What downturn? Cartier $250 million collection
LONDON (Reuters) - Fear of a global downturn may be stalking the streets, but at home with Cartier the world's super rich are still living it up like maharajas.
The world's leading luxury jeweller has put on sale its largest ever high jewellery collection worth $250 million (124 million pound) unperturbed by turbulence in the financial markets.
For the four-day launch party for 400 top clients, it turned a London townhouse into a maharaja's palace strewn with rose petals as much in recognition of the Asian moneyed elite buoying Cartier's fortunes as India's great jewellery-making tradition.

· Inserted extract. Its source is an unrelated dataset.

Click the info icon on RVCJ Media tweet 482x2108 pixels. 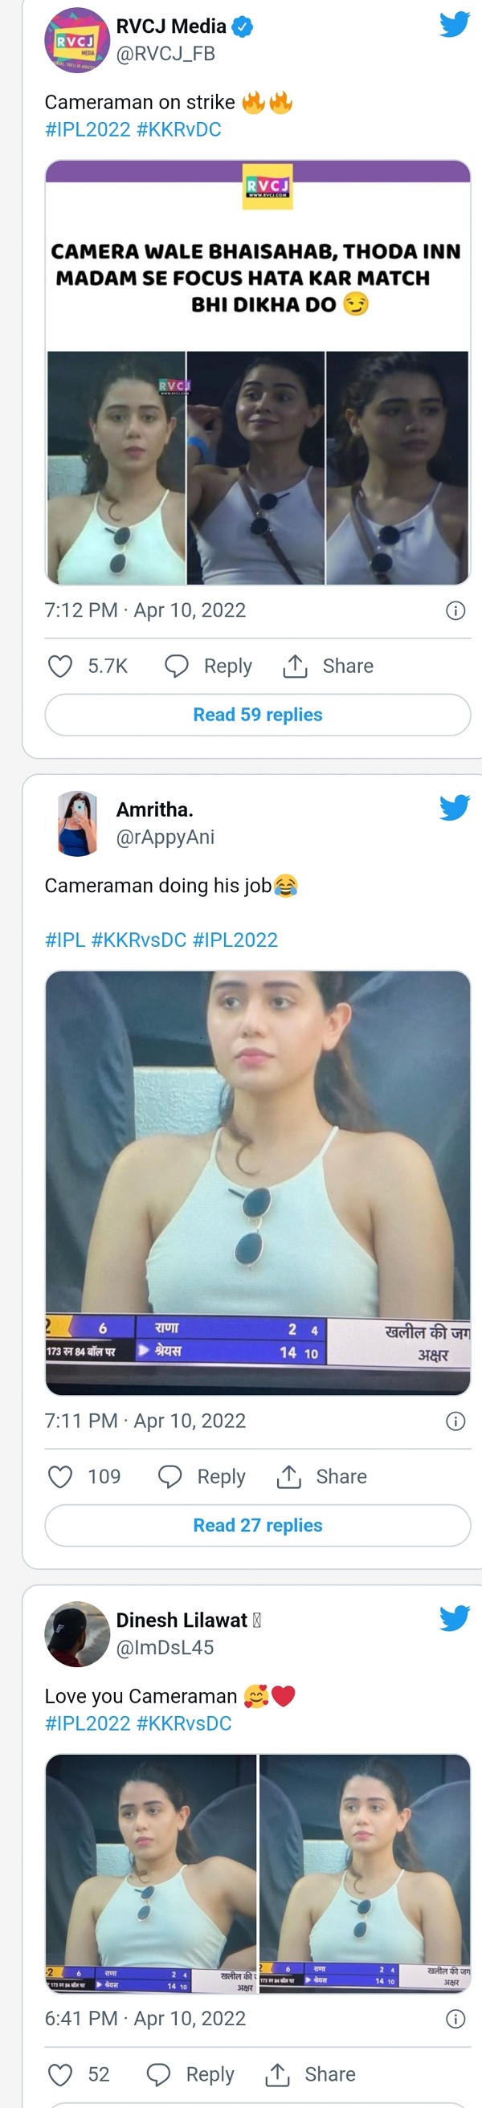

"We decided really to prove we are the king of jewellers and the jeweller of kings," Cartier Chief Executive Bernard Fornas told Reuters while cradling necklaces heavy with emeralds and rubies and diamonds as big as American quarter dollars.
High jewellery, like haute couture, used to be mainly for show and a means of building a fashion house's brand. Only royalty or the wives of tycoons were willing or able to pay the six or seven figure prices.
But a surge in the population of the world's super rich, boosted by billions of dollars of new money from Russia, China and India, is reshaping the top tier of the luxury industry and keeping its executives upbeat even as global markets stumble.
"China, India and Russia are additional business for us that we didn't have 10 years ago so our resistance is better," said Fornas who has been in charge for five years at Cartier, part of the world's second-largest luxury group Richemont.
GO EAST Continued...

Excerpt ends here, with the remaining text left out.